MFA enforced for all employees
Demonstrate that multi-factor authentication is enforced for all employee accounts across all in-scope systems and applications without exception.
Description
What this control does
Multi-factor authentication (MFA) requires all employees to present at least two distinct authentication factors—such as a password plus a time-based one-time password (TOTP), push notification, or hardware token—before accessing corporate systems and applications. This control is typically enforced through identity and access management (IAM) platforms, directory services (e.g., Active Directory, Azure AD, Okta), and application-level policies. MFA significantly reduces the risk of credential-based attacks by ensuring that compromised passwords alone cannot grant unauthorized access.
Control objective
What auditing this proves
Demonstrate that multi-factor authentication is enforced for all employee accounts across all in-scope systems and applications without exception.
Associated risks
Risks this control addresses
- Unauthorized access through stolen, phished, or brute-forced employee credentials
- Account takeover due to password reuse across personal and corporate accounts
- Lateral movement within the network following initial compromise of a single-factor account
- Insider threat escalation when departing employees retain knowledge of passwords but not second factors
- Compliance violations resulting in regulatory fines or loss of certification (e.g., PCI-DSS, HIPAA, SOC 2)
- Data exfiltration or ransomware deployment via compromised remote access sessions
- Social engineering attacks that harvest passwords but cannot bypass the second authentication factor
Testing procedure
How an auditor verifies this control
- Obtain a complete inventory of all systems, applications, and remote access portals used by employees, including VPNs, email, SaaS platforms, and administrative consoles.
- Review identity provider (IdP) or IAM platform configuration exports to identify MFA enforcement policies applied to employee user groups.
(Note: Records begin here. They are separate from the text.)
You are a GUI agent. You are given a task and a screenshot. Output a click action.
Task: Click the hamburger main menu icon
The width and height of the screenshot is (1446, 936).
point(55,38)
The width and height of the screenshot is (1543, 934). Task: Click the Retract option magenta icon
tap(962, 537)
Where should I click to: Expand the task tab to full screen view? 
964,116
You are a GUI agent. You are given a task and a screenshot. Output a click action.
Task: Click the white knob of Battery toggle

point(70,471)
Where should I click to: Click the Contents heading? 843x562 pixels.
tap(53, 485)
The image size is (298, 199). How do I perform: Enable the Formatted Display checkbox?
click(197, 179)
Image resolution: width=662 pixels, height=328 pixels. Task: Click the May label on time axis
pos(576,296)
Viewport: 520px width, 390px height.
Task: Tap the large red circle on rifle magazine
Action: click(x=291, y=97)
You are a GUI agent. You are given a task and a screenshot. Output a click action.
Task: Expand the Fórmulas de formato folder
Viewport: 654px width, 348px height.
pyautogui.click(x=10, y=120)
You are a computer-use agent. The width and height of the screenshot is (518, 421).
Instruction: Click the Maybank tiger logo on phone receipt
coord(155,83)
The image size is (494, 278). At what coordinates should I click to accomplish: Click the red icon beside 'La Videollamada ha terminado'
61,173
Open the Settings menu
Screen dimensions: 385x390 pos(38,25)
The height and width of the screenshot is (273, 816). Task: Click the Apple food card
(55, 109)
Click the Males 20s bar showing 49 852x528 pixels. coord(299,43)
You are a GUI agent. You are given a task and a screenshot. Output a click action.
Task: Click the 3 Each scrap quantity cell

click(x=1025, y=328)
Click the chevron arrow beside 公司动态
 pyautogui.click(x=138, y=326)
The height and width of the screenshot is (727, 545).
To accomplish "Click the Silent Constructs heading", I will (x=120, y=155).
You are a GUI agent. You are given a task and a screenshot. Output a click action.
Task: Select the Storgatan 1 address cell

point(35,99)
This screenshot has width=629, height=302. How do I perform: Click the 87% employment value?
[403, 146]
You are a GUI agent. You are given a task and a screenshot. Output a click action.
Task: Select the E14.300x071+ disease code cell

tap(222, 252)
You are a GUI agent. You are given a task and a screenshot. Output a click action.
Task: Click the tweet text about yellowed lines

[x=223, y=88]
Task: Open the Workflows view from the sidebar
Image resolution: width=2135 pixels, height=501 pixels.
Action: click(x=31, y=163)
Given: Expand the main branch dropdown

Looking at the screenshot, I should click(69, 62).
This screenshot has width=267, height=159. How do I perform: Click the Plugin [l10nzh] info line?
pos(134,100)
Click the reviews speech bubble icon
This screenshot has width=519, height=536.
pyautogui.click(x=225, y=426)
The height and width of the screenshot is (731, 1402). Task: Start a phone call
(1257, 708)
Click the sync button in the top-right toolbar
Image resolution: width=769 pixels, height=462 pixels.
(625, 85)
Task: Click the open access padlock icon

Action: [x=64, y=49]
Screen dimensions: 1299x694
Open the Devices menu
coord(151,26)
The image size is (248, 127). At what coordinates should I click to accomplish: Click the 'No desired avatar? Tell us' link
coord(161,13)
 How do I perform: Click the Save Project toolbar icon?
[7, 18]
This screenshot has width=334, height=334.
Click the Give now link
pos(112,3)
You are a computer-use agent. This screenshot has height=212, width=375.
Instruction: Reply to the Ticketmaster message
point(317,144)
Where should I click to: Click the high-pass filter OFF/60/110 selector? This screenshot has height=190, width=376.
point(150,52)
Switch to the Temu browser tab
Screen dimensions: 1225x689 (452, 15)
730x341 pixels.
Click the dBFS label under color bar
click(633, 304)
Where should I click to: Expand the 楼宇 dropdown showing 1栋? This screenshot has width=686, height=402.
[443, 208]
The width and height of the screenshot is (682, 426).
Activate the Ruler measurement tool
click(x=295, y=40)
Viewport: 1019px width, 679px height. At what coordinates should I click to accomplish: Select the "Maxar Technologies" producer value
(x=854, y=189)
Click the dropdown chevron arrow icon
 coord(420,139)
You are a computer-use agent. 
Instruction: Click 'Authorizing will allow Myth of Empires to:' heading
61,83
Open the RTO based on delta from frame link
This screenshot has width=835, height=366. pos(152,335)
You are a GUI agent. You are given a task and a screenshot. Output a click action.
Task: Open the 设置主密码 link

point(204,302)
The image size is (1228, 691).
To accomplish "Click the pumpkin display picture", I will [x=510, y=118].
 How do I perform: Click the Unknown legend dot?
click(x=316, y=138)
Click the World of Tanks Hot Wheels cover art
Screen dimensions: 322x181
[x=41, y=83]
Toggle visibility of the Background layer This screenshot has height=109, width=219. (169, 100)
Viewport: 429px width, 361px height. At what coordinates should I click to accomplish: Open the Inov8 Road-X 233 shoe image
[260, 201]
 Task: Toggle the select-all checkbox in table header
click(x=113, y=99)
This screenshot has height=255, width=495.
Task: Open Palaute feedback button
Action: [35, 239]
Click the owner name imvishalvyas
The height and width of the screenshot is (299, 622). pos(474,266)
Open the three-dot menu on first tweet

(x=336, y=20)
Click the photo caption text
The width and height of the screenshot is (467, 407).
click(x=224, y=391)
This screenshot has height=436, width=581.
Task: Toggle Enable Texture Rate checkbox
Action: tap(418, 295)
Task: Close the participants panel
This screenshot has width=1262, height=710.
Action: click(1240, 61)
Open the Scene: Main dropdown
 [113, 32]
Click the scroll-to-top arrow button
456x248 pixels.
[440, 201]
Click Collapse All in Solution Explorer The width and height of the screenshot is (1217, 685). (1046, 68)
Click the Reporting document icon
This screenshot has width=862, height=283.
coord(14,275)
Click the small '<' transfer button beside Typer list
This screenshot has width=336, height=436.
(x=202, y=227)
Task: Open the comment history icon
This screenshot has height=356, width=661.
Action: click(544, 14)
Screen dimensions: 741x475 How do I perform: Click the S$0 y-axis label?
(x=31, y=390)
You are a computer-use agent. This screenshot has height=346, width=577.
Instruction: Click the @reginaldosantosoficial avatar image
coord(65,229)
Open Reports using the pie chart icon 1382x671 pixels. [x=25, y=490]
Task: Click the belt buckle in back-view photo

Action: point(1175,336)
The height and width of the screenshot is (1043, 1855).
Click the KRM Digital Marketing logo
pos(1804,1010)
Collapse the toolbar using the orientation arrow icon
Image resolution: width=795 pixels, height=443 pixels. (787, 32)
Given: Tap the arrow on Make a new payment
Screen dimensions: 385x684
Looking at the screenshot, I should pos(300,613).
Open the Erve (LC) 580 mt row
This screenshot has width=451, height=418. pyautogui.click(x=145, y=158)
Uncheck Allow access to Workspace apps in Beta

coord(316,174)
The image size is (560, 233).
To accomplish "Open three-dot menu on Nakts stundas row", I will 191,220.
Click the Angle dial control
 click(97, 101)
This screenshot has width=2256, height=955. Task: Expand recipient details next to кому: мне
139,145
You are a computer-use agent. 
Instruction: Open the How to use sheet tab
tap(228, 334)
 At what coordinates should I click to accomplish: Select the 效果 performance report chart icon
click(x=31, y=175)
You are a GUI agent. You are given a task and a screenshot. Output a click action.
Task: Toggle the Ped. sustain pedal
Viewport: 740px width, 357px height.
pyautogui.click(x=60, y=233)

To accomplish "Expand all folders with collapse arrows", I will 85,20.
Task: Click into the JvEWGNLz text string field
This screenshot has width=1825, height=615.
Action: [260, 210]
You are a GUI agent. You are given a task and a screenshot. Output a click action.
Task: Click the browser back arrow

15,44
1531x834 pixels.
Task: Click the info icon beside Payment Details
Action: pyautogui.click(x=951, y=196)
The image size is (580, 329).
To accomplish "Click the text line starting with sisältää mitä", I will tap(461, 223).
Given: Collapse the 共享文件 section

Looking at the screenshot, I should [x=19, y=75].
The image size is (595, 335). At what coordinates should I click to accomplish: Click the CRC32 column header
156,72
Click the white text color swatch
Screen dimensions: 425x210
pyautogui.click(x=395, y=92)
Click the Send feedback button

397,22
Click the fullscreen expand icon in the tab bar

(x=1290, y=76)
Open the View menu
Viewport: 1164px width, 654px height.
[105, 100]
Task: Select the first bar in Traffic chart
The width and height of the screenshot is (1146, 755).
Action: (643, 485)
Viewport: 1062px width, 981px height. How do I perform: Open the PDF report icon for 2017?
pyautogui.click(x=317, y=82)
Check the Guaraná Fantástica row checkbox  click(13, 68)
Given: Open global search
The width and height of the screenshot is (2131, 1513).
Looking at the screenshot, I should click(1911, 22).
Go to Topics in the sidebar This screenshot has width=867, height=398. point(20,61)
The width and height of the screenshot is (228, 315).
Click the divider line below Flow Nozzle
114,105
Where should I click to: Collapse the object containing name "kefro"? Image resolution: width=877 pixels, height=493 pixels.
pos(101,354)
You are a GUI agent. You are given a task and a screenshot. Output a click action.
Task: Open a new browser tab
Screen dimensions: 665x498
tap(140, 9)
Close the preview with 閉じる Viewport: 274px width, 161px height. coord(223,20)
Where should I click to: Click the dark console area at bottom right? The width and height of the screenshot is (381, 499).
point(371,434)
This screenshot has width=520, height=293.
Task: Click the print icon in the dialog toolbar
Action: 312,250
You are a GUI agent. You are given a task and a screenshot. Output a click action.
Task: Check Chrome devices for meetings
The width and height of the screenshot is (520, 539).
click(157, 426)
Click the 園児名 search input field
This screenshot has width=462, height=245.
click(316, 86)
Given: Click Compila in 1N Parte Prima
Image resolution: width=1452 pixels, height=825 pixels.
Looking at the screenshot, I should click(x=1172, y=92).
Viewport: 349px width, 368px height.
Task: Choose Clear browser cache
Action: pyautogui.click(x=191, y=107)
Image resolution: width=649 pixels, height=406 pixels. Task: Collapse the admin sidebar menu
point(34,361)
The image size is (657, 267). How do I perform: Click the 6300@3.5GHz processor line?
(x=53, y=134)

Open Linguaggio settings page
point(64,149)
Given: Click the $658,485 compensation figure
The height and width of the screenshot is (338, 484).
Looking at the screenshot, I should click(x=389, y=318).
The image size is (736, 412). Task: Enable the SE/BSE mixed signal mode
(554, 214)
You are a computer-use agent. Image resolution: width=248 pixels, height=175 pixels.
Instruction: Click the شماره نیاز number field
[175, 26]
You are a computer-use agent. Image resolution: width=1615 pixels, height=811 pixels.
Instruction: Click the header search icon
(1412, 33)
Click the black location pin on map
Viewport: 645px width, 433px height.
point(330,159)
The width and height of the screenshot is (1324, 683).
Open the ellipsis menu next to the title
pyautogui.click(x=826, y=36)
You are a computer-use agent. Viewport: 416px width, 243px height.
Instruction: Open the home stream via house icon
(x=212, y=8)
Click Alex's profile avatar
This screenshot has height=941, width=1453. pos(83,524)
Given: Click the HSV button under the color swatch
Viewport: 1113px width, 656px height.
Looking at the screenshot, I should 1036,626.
- Select a representative sample of at least 20 employee accounts spanning different departments, roles, and seniority levels.
- Attempt to authenticate to each in-scope system using sampled accounts with valid passwords but without providing the second factor, verifying that access is denied.
- Examine authentication logs for the sampled accounts over the past 30 days to confirm that all successful logins included MFA verification events.
- Interview IT administrators to identify any documented exceptions, service accounts, or break-glass procedures, and review formal approval records for those exceptions.
- Review user provisioning and onboarding workflows to confirm that MFA enrollment is mandatory before new employees gain access to corporate resources.
- Test one emergency access or break-glass account, if applicable, to verify that compensating controls such as alerts, time-limited access, and audit trails are in place.